All that should be output is the block of lines below from the line with "Read more (584, 2555)" to the line with "ИСТОРИЈА (118, 1317)", both included, exactly as written.

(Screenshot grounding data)
------------------------------

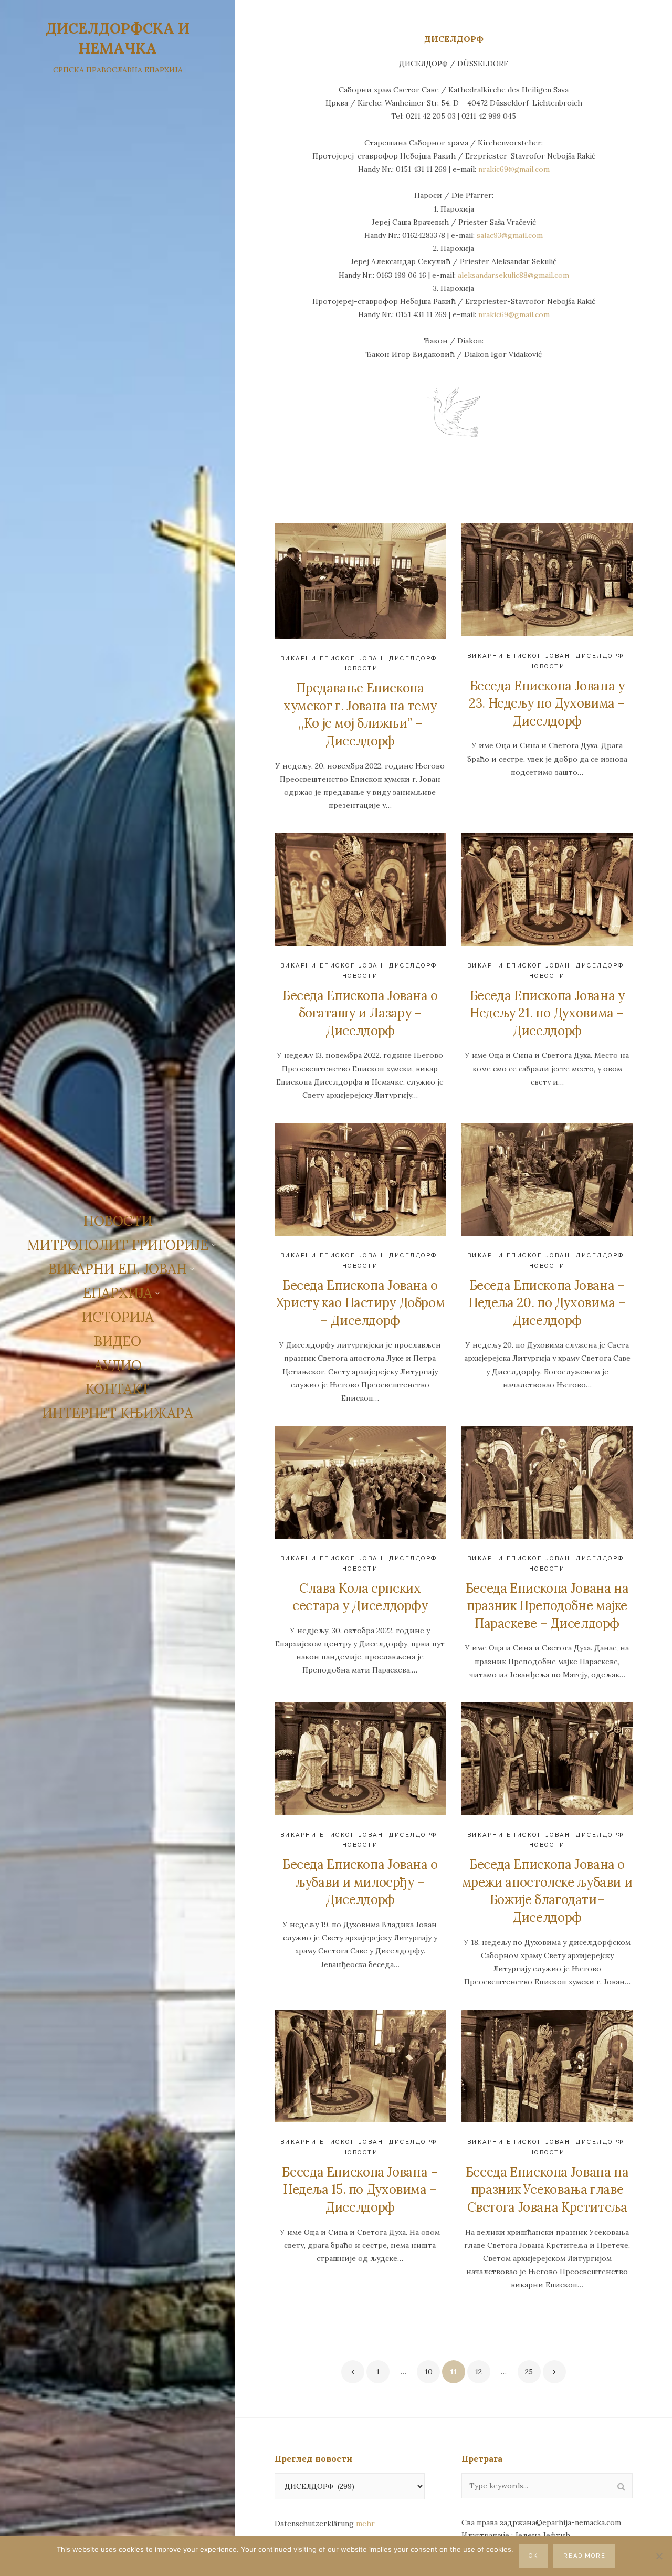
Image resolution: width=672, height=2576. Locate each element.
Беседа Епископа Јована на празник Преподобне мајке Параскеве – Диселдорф (547, 1606)
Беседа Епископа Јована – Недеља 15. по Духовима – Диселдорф (360, 2189)
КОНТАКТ (118, 1388)
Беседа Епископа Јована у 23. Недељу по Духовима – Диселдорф (547, 703)
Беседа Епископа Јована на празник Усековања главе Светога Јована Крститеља (547, 2189)
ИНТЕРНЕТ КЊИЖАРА (117, 1413)
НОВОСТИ (117, 1220)
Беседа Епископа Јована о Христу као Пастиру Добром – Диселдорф (360, 1303)
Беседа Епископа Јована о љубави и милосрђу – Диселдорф (360, 1882)
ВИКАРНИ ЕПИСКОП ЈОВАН (332, 658)
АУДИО (118, 1365)
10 (429, 2372)
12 (478, 2372)
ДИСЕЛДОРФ (413, 658)
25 (529, 2372)
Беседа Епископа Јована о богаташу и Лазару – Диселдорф (360, 1013)
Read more (584, 2555)
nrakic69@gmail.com (514, 169)
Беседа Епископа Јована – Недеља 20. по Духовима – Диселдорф (547, 1303)
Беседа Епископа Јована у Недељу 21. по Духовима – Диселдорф (547, 1013)
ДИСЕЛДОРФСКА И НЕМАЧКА (118, 38)
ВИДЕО (117, 1341)
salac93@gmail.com (510, 235)
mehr (365, 2523)
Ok (533, 2555)
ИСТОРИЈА (118, 1317)
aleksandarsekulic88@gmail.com (513, 275)
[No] (659, 2556)
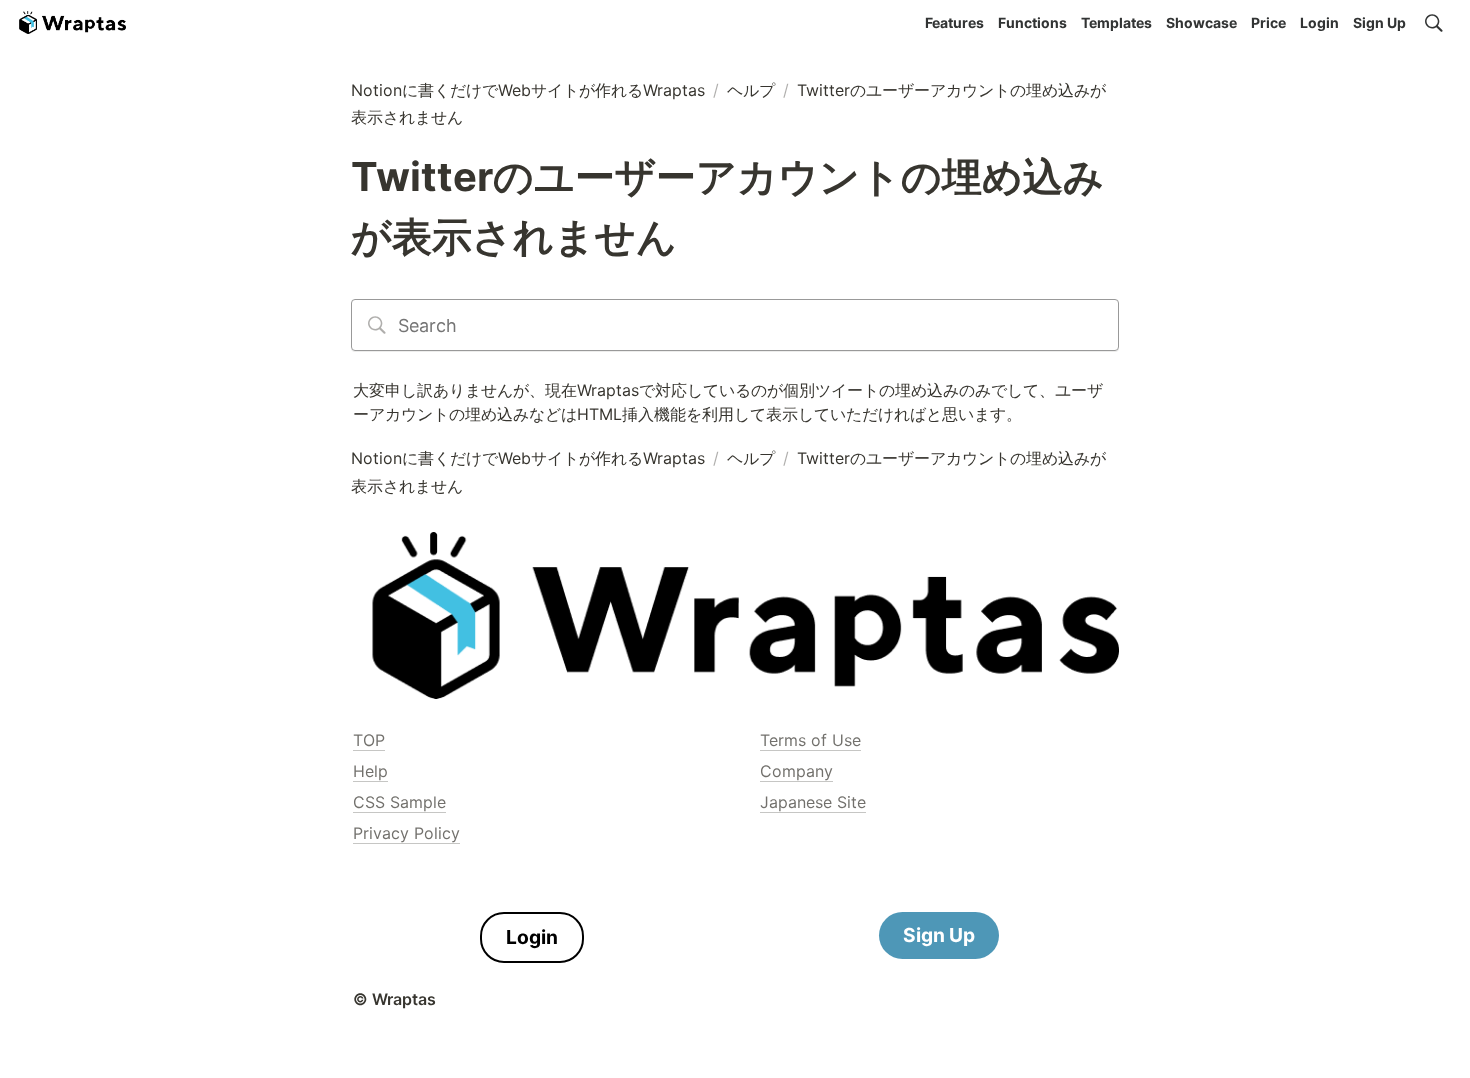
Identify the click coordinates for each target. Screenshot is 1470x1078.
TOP (369, 740)
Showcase (1201, 22)
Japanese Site (813, 802)
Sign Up (1379, 22)
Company (796, 771)
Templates (1116, 22)
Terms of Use (810, 740)
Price (1268, 22)
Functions (1032, 22)
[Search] (1434, 23)
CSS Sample (399, 802)
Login (1319, 22)
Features (954, 22)
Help (370, 771)
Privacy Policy (406, 833)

------------------------------

** Answer space **
Read more (584, 2555)
nrakic69@gmail.com (514, 169)
Беседа Епископа Јована – Недеља 20. по Духовима – Диселдорф (547, 1303)
Беседа Епископа Јована у Недељу 21. по Духовима – Диселдорф (547, 1013)
ДИСЕЛДОРФСКА И НЕМАЧКА (118, 38)
ВИДЕО (117, 1341)
salac93@gmail.com (510, 235)
mehr (365, 2523)
Ok (533, 2555)
ИСТОРИЈА (118, 1317)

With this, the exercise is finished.